You win first prize for saying something that rings true.
Seriously though. I can not imagine a sane reason to try and rationalize one of St Leo's stupid posts or how we got to the point where people can honestly argue against JohnT on this point.
I make no bones about my moral support for [terrorist] organizations. - chegitz guevara
For those who aspire to live in a high cost, high tax, big government place, our nation and the world offers plenty of options. Vermont, Canada and Venezuela all offer you the opportunity to live in the socialist, big government paradise you long for. –Senator Rubio
IIRC in Africa in the 19th centuries corporations did indeed kill hundreds of thousands. The mines of the Belgian Congo were particularily notorious. The would send gangs out to Africa villages to forcibly "hire" laborers, then cart them off to the mine where they were worked to death. Resisters were shot. The situation in Angola was nearly as bad. In east Africa the ivory traders of Zanzibar were reputed to have killed up to one million Africans in order to sustain the ivory trade. Oh, and don't forget about the slave trade. Infact it was the scandal of these corporate excesses that became the cause-or excuse- for the gigantic land grab by the major European colonial powers in the 1880s.

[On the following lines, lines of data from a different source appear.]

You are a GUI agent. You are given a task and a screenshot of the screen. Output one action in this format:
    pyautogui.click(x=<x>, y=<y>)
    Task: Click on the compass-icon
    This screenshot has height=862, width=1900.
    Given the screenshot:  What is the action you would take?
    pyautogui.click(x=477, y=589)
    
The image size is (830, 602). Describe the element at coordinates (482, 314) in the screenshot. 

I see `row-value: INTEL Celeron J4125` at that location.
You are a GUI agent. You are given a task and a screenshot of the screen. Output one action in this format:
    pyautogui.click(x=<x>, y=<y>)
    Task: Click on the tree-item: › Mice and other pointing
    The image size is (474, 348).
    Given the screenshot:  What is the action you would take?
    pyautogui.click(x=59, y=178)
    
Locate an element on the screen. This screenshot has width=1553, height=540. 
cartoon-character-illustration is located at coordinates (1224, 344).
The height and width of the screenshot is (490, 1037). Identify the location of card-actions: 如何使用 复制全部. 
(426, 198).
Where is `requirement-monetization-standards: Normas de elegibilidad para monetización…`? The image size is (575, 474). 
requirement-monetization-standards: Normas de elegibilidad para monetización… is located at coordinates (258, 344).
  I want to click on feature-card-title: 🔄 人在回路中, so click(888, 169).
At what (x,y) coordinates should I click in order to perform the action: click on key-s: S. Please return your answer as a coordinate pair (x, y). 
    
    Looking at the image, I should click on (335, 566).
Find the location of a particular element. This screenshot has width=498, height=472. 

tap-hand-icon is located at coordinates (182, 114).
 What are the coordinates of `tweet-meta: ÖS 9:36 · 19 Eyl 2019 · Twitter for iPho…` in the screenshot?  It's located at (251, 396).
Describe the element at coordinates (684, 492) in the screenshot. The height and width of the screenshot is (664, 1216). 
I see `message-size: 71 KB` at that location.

"I say shoot'em all and let God sort it out in the end!
IIRC in Africa in the 19th centuries corporations did indeed kill hundreds of thousands. The mines of the Belgian Congo were particularily notorious. The would send gangs out to Africa villages to forcibly "hire" laborers, then cart them off to the mine where they were worked to death. Resisters were shot. The situation in Angola was nearly as bad. In east Africa the ivory traders of Zanzibar were reputed to have killed up to one million Africans in order to sustain the ivory trade. Oh, and don't forget about the slave trade. Infact it was the scandal of these corporate excesses that became the cause-or excuse- for the gigantic land grab by the major European colonial powers in the 1880s.
Dammit, dammit, DAMMIT! I had a very nice history of the slave trade (nice as in informative, lots of pages (about 700, iirc) charts, graphs, data, stuff like that) that actually had statistics for "type of entity" (for want of a better phrase) who purchased slaves. Anyway, from what I remember well over 1/2 of all African slaves were purchased or captured by representatives of their various governments, including government-chartered corporations - especially those of Portugal and England (who was the largest slave trader of all). About the only government that didn't profit from directly trading slaves was the Spanish - but even they granted monopolies (asiento's) to favored interests to participate in the trade as long as the traders were sure to pay their slave-tax.
If I find the book, I'll get the numbers. My apologies for asking people to take me at my word.